[Records excerpted from a collection]

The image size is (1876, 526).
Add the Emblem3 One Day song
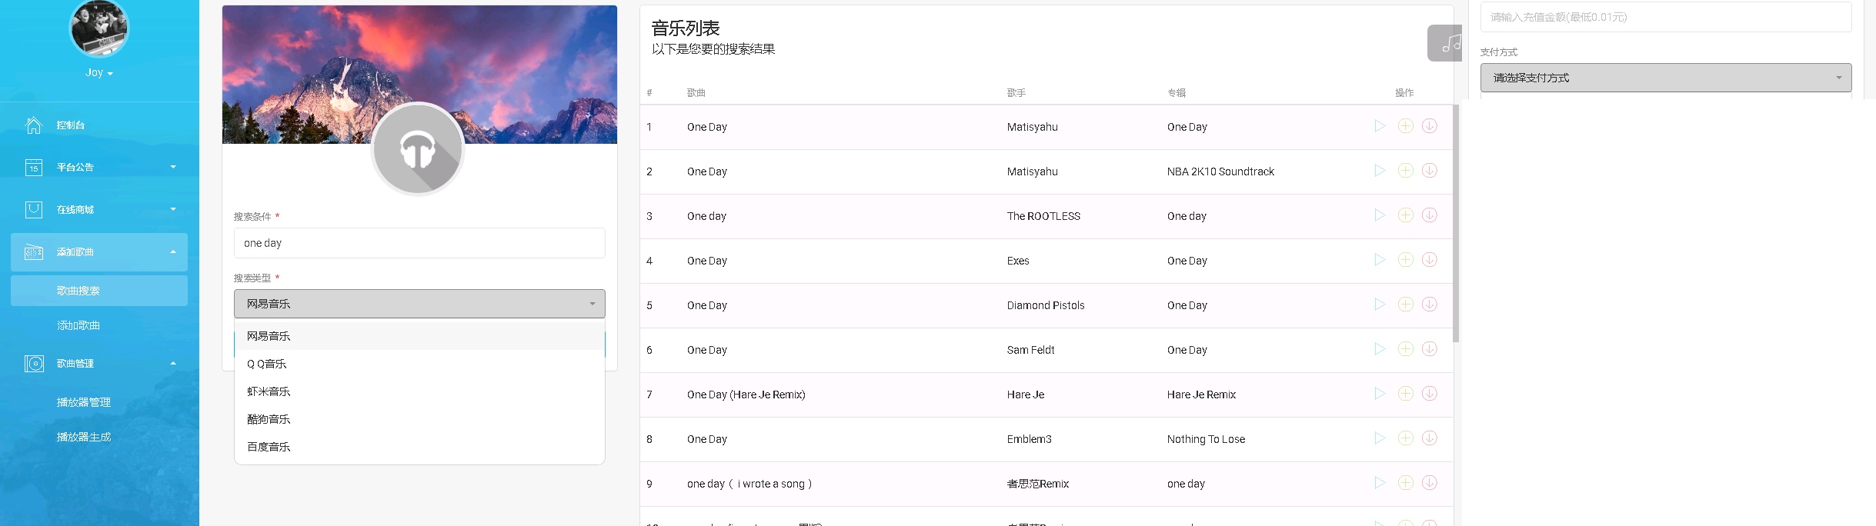pyautogui.click(x=1405, y=438)
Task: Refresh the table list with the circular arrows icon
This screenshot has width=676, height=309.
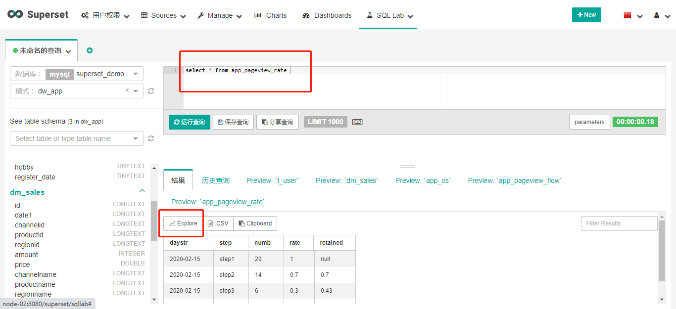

EXERCISE GOAL:
Please write out all the entries above exactly, but leave out the pictures.

TASK RESULT:
The image size is (1876, 526).
Add the Emblem3 One Day song
pyautogui.click(x=1405, y=438)
Task: Refresh the table list with the circular arrows icon
This screenshot has width=676, height=309.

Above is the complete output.